Nach der Entscheidung des Großen Senats hat der Ehemann seine Ehefrau nur dann überwiegend unterhalten, wenn sein Beitrag zum gemeinsamen Unterhalt von Ehemann und Ehefrau nach Abzug der Hälfte ihres gemeinsamen Unterhalts größer als der Beitrag der Ehefrau ist (Beschluß des Großen Senats des BSG vom 21. Mai 1969 - BSG 29, 225 ff -).
Wenn auch im vorliegenden Fall das SG nicht ermittelt hat, ob die Ehefrau ganztägig berufstätig gewesen ist und auch den Wert der Haushaltsführung nicht festgestellt hat, so brauchte der Rechtsstreit dennoch nicht zur Nachholung dieser Feststellungen zurückverwiesen werden. Auch dann, wenn die für die Annahme einer überwiegenden Unterhaltsleistung des Ehemannes günstigsten Umstände angenommen werden und der Wert der Haushaltsführung denkbar niedrig mit 100 DM und der Anteil der Ehefrau an der Haushaltsführung nur mit 60 v. H. angesetzt wird, hat der Kläger seine Ehefrau nicht überwiegend unterhalten.
Der Wert des Familienunterhalts würde dann nämlich 1046 DM (673 + 373) betragen. Auf das Kind würden davon 174 DM (1046 x 4/24 = 1046/6), d. h. ein Sechstel oder 16,66 % des gesamten Familienunterhalts entfallen. Von diesen 174 DM hat der Kläger 112 DM (673/6) und die Ehefrau 62 DM (373/6) aufgebracht.
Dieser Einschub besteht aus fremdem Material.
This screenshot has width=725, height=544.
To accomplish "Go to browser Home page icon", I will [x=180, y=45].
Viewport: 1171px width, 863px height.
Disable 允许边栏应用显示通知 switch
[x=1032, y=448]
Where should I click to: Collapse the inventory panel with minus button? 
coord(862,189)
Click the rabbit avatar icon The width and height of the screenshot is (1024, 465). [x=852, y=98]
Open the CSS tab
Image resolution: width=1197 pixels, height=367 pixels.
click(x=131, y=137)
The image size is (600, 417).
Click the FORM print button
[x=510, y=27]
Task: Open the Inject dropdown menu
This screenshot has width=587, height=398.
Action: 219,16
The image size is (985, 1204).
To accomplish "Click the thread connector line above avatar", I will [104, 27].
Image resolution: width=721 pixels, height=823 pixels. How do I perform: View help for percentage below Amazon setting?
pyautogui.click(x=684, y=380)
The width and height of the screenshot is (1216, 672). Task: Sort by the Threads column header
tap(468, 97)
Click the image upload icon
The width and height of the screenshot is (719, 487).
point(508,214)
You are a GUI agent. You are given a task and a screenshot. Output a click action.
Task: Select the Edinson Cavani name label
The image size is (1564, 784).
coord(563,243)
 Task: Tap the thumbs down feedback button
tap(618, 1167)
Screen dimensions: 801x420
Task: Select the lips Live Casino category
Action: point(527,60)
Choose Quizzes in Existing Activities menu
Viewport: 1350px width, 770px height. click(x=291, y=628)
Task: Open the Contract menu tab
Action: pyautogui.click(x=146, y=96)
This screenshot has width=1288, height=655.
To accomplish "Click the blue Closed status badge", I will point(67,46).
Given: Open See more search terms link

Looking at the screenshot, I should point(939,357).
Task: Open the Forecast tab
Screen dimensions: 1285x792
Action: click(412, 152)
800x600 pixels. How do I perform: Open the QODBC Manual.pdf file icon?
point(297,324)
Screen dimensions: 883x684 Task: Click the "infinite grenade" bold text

Für den Unterhalt von Ehemann und Ehefrau zusammen würden noch 872 DM, also für jeden allein die Hälfte = 436 DM verbleiben. Von diesen 872 DM würden der Kläger 561 DM (673 ./. 112) und seine Ehefrau 311 DM (373 ./. 62) aufgebracht haben. Der Beitrag des Klägers zum gemeinsamen Unterhalt von Ehemann und Ehefrau nach Abzug der Hälfte ihres gemeinsamen Unterhalts ist also mit 125 (561 ./. 436) nicht größer als der Beitrag der Ehefrau, so daß der Kläger seine Ehefrau nicht überwiegend unterhalten hat. Würde man den Wert der Haushaltsführung und den Prozentsatz, zu welchem die Ehefrau hieran beteiligt ist, höher anrechnen, könnte sich das Ergebnis für den Anspruch des Klägers nur noch ungünstiger darstellen.
Die Sprungrevision des Klägers mußte daher zurückgewiesen werden.
Die Kostenentscheidung beruht auf § 193 SGG.